Being trans is not a choice.

I did not choose to transition. In the same way as no-one that suffers pain, chooses to take pain killers. I had to transition to alleviate my gender dysphoria. Transitioning being a need, rather than a want, strengthens our claim for gender affirming health care, making it a necessary treatment and a right that should be protected, rather than something we want.

Is being transgender a personal choice?

Frustratingly, those that argue for transgender rights may use the argument that gender identity is a personal choice and that people ‘should be able to do what they want’. I think this narrative is dangerous as it downplays the medical necessity that transitioning is for many transgender people. Many of us in the trans community transition because we need to in order to reduce the intensity of our gender dysphoria.

While the intensity of gender dysphoria varies, it can often be crippling for some. Trans men with high and/or feminine voices may feel unable to speak in public. As a transgender man, I for one, can’t leave the house without wearing a binder (a vest that flattens my chest).

Terminology:

What does it mean to be transgender?

A transgender person someone whose sex assigned at birth (as defined by hormones, chromosomes, and genitalia) is different to their gender identity (a psychological phenomenon that relates to how we perceive ourselves and the world).

A transgender man is usually someone identifying as a man, who was assigned female at birth. A transgender woman is usually someone identifying as a woman, who was assigned male at birth.

What is gender dysphoria?

Gender dysphoria describes the distress caused by this mismatch and is the primary motivation for transgender people to transition; to live their lives as the gender that they identify as.

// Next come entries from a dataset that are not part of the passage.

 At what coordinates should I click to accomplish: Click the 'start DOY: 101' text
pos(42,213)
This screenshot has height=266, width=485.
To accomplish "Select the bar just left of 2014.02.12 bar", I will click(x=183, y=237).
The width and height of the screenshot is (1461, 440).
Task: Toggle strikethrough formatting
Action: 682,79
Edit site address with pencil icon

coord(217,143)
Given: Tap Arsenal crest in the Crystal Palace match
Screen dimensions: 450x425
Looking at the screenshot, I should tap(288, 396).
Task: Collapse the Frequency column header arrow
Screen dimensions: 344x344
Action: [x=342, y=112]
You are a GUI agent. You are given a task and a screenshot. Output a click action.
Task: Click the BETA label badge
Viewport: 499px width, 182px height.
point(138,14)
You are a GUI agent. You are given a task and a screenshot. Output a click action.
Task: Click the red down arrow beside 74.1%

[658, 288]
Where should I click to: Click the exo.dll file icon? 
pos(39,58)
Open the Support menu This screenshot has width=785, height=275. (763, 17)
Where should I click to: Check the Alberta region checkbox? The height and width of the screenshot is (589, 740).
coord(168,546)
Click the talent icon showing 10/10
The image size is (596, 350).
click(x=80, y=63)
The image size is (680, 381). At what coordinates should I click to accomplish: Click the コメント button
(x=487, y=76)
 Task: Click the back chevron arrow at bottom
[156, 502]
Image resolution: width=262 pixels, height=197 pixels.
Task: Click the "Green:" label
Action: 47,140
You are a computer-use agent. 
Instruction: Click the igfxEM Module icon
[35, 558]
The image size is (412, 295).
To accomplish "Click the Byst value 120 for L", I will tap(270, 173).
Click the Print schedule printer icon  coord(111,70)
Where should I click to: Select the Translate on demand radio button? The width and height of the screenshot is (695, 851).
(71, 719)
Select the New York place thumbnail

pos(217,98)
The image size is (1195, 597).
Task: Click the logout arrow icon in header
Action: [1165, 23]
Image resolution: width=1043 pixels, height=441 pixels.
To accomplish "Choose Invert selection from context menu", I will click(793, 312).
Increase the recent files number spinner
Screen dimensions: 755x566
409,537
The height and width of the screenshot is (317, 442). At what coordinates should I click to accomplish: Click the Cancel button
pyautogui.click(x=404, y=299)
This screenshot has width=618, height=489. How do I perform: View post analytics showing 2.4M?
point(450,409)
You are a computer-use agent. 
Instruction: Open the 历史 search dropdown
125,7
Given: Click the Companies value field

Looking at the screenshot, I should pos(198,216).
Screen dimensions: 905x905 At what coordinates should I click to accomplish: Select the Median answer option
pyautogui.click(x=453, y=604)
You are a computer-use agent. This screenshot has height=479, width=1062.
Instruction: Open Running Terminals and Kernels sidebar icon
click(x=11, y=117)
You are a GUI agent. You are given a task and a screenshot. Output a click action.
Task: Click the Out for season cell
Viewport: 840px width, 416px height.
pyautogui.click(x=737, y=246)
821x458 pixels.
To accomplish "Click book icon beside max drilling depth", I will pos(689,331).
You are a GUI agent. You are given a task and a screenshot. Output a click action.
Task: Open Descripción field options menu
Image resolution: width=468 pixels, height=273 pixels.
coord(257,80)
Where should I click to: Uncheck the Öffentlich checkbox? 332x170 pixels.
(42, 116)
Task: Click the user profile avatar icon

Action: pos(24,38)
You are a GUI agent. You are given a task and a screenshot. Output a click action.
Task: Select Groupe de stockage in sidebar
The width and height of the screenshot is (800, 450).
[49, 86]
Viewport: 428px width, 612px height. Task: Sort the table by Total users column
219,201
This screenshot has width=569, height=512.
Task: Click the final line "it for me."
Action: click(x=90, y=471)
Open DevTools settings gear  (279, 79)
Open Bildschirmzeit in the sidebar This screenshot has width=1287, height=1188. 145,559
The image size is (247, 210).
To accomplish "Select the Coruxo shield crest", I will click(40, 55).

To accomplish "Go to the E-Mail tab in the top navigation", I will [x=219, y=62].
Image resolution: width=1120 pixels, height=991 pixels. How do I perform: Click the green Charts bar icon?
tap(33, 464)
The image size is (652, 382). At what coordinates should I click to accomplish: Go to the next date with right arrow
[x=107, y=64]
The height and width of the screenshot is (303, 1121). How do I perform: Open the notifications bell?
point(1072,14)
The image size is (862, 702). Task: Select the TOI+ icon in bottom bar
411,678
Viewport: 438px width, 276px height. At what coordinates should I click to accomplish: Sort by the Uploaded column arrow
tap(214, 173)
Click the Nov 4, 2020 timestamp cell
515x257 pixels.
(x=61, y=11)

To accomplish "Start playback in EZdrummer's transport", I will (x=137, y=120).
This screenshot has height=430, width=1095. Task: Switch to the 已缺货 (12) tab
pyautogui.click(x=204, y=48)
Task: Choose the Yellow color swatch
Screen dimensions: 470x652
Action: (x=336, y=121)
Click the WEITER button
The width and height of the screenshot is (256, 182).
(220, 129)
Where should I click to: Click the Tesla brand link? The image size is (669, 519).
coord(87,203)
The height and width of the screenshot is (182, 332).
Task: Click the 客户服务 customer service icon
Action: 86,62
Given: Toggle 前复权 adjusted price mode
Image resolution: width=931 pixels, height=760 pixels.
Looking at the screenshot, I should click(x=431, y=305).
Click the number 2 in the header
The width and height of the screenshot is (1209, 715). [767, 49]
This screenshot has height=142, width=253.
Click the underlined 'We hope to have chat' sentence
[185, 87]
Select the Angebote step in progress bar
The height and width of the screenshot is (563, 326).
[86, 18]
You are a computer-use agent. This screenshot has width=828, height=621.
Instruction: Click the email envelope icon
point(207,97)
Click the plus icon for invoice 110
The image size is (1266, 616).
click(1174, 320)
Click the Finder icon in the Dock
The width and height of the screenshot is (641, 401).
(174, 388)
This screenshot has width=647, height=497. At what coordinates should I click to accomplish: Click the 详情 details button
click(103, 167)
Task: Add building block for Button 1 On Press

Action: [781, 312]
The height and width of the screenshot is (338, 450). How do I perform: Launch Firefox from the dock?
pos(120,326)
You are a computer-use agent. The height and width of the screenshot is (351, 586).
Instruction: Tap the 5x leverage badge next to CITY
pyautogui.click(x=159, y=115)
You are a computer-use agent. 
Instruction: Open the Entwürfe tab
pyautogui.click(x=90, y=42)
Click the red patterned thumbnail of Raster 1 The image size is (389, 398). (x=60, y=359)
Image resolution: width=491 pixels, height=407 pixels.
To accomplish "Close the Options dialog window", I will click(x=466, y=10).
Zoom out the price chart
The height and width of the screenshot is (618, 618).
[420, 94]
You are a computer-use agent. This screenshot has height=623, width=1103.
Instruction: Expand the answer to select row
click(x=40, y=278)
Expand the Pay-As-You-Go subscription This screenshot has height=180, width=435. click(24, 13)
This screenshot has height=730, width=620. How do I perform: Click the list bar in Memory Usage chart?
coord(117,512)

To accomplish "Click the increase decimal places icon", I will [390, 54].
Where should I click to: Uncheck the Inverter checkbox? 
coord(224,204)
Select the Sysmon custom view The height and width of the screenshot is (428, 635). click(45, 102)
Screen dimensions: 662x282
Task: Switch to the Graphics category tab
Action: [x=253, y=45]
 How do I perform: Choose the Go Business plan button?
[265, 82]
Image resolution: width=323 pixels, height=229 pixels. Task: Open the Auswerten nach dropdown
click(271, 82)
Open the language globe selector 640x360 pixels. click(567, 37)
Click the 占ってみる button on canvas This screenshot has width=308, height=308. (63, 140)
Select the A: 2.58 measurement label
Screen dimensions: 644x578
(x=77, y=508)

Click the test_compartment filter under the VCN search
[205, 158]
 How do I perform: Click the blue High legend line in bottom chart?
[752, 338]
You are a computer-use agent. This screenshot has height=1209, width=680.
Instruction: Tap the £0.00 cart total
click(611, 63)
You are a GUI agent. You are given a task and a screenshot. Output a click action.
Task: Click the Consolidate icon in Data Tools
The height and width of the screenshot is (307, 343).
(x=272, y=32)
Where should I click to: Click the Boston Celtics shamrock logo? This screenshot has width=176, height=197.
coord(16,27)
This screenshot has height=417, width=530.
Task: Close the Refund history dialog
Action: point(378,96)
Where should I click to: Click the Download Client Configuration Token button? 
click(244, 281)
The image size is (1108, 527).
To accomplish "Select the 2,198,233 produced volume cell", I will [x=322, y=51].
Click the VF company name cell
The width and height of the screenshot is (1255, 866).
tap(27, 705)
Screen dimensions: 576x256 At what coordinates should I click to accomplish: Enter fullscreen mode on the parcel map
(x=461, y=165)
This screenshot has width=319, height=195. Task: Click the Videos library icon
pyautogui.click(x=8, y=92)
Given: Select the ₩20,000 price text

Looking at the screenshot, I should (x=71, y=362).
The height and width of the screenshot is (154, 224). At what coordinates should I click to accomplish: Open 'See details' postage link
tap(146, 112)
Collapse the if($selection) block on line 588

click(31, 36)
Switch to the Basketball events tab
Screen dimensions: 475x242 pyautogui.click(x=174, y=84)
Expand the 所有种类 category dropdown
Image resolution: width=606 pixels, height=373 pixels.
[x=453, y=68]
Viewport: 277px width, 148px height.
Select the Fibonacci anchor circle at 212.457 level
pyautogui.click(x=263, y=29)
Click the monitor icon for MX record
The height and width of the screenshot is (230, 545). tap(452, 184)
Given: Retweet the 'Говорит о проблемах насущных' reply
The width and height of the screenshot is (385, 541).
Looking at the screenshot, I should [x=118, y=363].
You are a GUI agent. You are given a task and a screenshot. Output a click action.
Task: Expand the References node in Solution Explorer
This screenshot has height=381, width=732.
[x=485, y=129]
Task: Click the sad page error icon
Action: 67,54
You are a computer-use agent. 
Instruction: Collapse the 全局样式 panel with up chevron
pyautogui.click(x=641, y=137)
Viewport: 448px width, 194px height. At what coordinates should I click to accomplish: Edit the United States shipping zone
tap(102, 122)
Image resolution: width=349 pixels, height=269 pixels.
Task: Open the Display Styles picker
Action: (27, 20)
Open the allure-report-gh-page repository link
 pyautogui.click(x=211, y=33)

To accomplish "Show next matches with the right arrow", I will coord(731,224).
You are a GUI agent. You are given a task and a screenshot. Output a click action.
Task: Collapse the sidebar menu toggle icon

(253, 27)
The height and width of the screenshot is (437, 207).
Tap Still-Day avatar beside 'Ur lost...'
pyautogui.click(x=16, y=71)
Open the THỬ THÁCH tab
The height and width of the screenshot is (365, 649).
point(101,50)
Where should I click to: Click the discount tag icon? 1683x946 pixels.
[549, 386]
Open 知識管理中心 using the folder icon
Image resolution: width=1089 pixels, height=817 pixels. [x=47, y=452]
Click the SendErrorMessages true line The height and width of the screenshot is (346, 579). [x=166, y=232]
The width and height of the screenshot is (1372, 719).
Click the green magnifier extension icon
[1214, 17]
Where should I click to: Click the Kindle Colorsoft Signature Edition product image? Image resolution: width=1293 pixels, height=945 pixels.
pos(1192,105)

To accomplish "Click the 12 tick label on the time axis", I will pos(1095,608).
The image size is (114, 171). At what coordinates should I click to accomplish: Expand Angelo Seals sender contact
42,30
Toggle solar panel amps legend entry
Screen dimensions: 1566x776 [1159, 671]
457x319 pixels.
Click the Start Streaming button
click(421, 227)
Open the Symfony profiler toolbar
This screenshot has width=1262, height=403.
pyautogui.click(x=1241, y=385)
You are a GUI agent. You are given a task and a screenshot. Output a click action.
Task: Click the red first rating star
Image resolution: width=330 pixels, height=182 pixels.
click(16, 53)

What helps with gender dysphoria?

The only treatment for dysphoria is to transition, to live as the gender we identify as, i.e. to have our pronouns and names changed to avoid social dysphoria, to present as that gender, and to in many cases, medically transition (to gain cross sex hormones and surgeries). There is no single surgery that magically changes your sex, instead we may choose to have a series of operations to make our lives more liveable.

Crucially, transitioning is our only option. But it isn’t fun; medically transitioning through surgeries and regular hormone injections is painful and the fear of being ostracised or discriminated against by family, friends, or employers is intense.

The extent to which transitioning is an emotional as well as physical process, evidences the idea that we don’t transition simply because we want to - we transition because we need to. Despite what some media may claim, transgender people do not transition to get attention, for fun, to escape homophobia, or to gain male privileges; we transition out of necessity.

A signpost with two directions both labelled with the transgender icon.

Why do transgender rights matter?

Those that argue against transgender rights may argue that gender affirming surgeries involve mutilating our bodies and that our treatments are experimental and risky.

Arguably, the overwhelming need to transition outweighs this fear; all medical treatments have risks and most surgeries could also be considered mutilations but they are justified as they are performed out of necessity, and so too are gender affirming surgeries. It is simply an element of health care.

Moreover, if the urge to transition is seen merely as a want, then it can easily be dismissed by those that argue that it’s easier not to transition. If it is recognised as a necessity by mental health professionals however, then the ability to transition and to be recognised as our gender is more easily defended as a fundamental human right.

The right to transition goes so much further than the right to express ourselves in any way we want; it is a fundamental right to be able to function as we choose and, importantly, to maintain good mental health in the long term. Acknowledging that transitioning is a necessity makes it far easier to put forward the argument for the protection of this right.